This is my first time posting a thread. I was just wondering if anyone is or knows of a Jehovah's Witness nurse who works in a critical care unit. Also if you dont mind can you tell me at which hospital? The reason I am asking is that I am also one of Jehovah's Witnesses and I just passed my NCLEX. Yay :yeah: I really want to work in the critical care unit, specifically the CCU. However, when I explained to the supervisor of the ICU/CCU about the issue with the blood transfusion, she said she couldnt hire me on to the critical care unit. Yes, this hospital is offering critical care positions to new grads. I was really devastated because i wanted to really work in the CCU. :crying2: So I was wondering if it's the same for other hospitals. I explained to the supervisor that I am willing to care for the patient who is receiving the blood transfusion, but that I would need a second nurse(most likely the nurse who would be verifying the blood with me) to spike the blood and press the start button. I do understand why the critical care environment may not want to have a nurse who cannot initiate the blood transfusion. So I was just wondering if I do not have a chance at all in a critical care unit. For now I am orienting in the med-surg floor and I still have lingering feelings for the critical care unit. :sniff:

Thank You

Specializes in Hem/Onc/BMT.
You won't find a consistent answer on what is allowed and what isn't because administering blood isn't actually against JW doctrine, the official JW position is that it is allowed, a refusal to administer blood is a personal choice, not a true religious practice.

No kidding. I admit, I do not know much at all about Jehovah's Witness faith, but it seems so arbitrary. For example, certain JW patients will refuse transfusions but they accept hematopoietic stem cell transplant. What exactly constitutes "blood" when you get down to the cellular or molecular level? It would be nice if someone could clarify this for me.

Specializes in Nurse Scientist-Research.
I admit I do not know much at all about Jehovah's Witness faith, but it seems so arbitrary. [/quote']

I believe as you discover more about different religions, they are all packed with arbitrary practices. Please note people, I'm not saying all are, there is huge variation within every religion. Science is not going to affect JW dogma or it's practitioner's individual beliefs nor should they.

Specializes in Critical Care.
I believe as you discover more about different religions, they are all packed with arbitrary practices. Please note people, I'm not saying all are, there is huge variation within every religion. Science is not going to affect JW dogma or it's practitioner's individual beliefs nor should they.

The difference is that administering blood products isn't against JW dogma, it's an arbitrary personal belief, not an arbitrary religious belief.

Specializes in CCU, SICU, CVSICU, Precepting & Teaching.
Conscious = awake

Conscience = that little voice that asks, "What's that gonna cost me?"

I do hope that if you're giving blood it's a conscious matter. I'd like to think you couldn't do it in your sleep. Or is it like with Ambien, where people eat and drive and do all sorts of stuff in their sleep? Has anyone ever hung blood in their sleep? I've done it when I was really, really tired, but still ... conscious. :dzed:

I haven't hung it in my sleep, but I have hung it in a zombie-like semi-awake state. Although someone else had already checked it for me.
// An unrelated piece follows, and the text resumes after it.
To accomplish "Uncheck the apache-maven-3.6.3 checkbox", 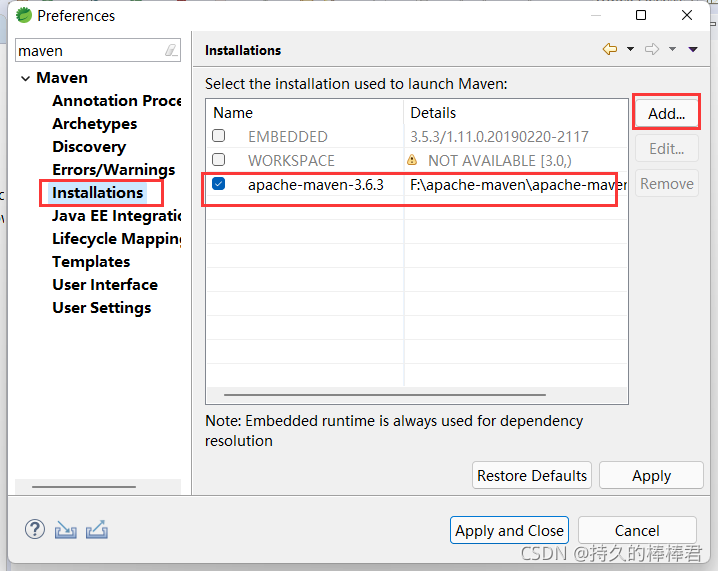I will 219,184.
Specializes in CCU, SICU, CVSICU, Precepting & Teaching.
I worked with a nurse who, due to her beliefs as a Catholic, would not administer MTX to pts. with ectopic pregnancies. Did that mean that we should have made her resign? Because she was valued as an employee, the staff worked around this.

If the mgmt. and staff are willing to make accommodations for a nurse who feels it's against her beliefs to administer blood, then there's no issue with him/her working in ICU or other units where the probability of needing to administer blood is high. Some people are willing to look at all a potential employee can bring to the table, not just one thing they can't do.

I'm sorry, but as wonderful a person and as stellar a potential employee the person might be, if they're unwilling to administer blood in our unit, they're dangerous. I'm not talking about the docs writing an order for "two units of blood over two hours each with 20 mg. of IV Lasix between units." I'm talking about patients who are bleeding 6-8 liters an hour and getting transfused as fast as we possibly can. In the latter situation, if the JW nurse was involved, we'd have to somehow change assignments or get her out of the room and find someone who WAS willing to do what needed to be done. And that may be time better spent hanging blood or squeezing the blood bags already hanging.

Specializes in Med Surg.
I worked with a nurse who, due to her beliefs as a Catholic, would not administer MTX to pts. with ectopic pregnancies. Did that mean that we should have made her resign? Because she was valued as an employee, the staff worked around this.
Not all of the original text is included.